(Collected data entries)
_ _ _ _ _ _ _
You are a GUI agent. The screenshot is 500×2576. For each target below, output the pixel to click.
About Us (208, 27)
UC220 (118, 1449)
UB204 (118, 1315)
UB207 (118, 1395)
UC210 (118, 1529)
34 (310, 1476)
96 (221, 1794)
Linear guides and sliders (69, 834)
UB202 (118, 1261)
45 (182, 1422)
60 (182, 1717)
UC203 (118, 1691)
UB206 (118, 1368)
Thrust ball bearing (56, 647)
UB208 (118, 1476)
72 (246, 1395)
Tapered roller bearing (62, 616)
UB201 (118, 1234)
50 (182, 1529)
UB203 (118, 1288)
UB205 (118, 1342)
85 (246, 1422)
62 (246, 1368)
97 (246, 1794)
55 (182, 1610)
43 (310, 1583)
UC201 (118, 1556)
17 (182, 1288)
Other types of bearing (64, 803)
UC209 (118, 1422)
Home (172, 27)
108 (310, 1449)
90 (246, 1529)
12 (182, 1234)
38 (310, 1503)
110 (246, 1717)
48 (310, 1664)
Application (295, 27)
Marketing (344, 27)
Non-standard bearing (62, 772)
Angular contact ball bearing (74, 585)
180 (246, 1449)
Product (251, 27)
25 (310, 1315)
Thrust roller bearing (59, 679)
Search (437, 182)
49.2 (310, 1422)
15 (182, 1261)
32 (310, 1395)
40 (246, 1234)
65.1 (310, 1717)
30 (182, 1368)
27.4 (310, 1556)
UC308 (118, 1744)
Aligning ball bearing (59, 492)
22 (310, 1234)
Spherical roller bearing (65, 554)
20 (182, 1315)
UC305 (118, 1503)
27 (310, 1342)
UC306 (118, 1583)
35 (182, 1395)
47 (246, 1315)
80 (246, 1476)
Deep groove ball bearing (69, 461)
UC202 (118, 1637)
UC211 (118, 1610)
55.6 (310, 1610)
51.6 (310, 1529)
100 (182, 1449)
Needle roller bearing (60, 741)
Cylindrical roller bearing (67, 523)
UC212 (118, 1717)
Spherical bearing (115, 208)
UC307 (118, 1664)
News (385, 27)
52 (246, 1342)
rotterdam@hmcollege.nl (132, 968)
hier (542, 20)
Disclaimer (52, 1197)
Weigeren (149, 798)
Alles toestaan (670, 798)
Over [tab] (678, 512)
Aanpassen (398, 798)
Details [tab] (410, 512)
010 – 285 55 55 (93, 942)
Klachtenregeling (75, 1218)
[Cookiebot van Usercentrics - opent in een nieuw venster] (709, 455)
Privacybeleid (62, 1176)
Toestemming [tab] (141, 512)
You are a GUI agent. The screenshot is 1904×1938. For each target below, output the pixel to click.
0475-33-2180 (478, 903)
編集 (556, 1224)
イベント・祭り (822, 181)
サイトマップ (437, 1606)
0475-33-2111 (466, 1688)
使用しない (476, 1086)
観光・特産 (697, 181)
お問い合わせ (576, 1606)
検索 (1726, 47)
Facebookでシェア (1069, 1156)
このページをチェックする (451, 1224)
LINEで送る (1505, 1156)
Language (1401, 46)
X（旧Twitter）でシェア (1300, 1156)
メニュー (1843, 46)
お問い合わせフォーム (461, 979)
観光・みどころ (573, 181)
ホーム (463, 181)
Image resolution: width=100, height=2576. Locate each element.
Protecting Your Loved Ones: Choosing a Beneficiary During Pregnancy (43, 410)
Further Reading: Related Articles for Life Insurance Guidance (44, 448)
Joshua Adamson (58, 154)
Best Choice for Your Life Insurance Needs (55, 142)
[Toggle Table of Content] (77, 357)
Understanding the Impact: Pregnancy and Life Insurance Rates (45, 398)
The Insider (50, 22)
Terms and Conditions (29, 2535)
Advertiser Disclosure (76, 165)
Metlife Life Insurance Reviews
_ _ _ _ _ _ _
Write the "Alles toestaan (670, 798)" line and all later lines exactly. Stop at the end of the data.

• [EXERCISE ANSWER]:
Alles toestaan (670, 798)
Over [tab] (678, 512)
Aanpassen (398, 798)
Details [tab] (410, 512)
010 – 285 55 55 (93, 942)
Klachtenregeling (75, 1218)
[Cookiebot van Usercentrics - opent in een nieuw venster] (709, 455)
Privacybeleid (62, 1176)
Toestemming [tab] (141, 512)
You are a GUI agent. The screenshot is 1904×1938. For each target below, output the pixel to click.
0475-33-2180 (478, 903)
編集 (556, 1224)
イベント・祭り (822, 181)
サイトマップ (437, 1606)
0475-33-2111 (466, 1688)
使用しない (476, 1086)
観光・特産 (697, 181)
お問い合わせ (576, 1606)
検索 (1726, 47)
Facebookでシェア (1069, 1156)
このページをチェックする (451, 1224)
LINEで送る (1505, 1156)
Language (1401, 46)
X（旧Twitter）でシェア (1300, 1156)
メニュー (1843, 46)
お問い合わせフォーム (461, 979)
観光・みどころ (573, 181)
ホーム (463, 181)
Image resolution: width=100, height=2576. Locate each element.
Protecting Your Loved Ones: Choosing a Beneficiary During Pregnancy (43, 410)
Further Reading: Related Articles for Life Insurance Guidance (44, 448)
Joshua Adamson (58, 154)
Best Choice for Your Life Insurance Needs (55, 142)
[Toggle Table of Content] (77, 357)
Understanding the Impact: Pregnancy and Life Insurance Rates (45, 398)
The Insider (50, 22)
Terms and Conditions (29, 2535)
Advertiser Disclosure (76, 165)
Metlife Life Insurance Reviews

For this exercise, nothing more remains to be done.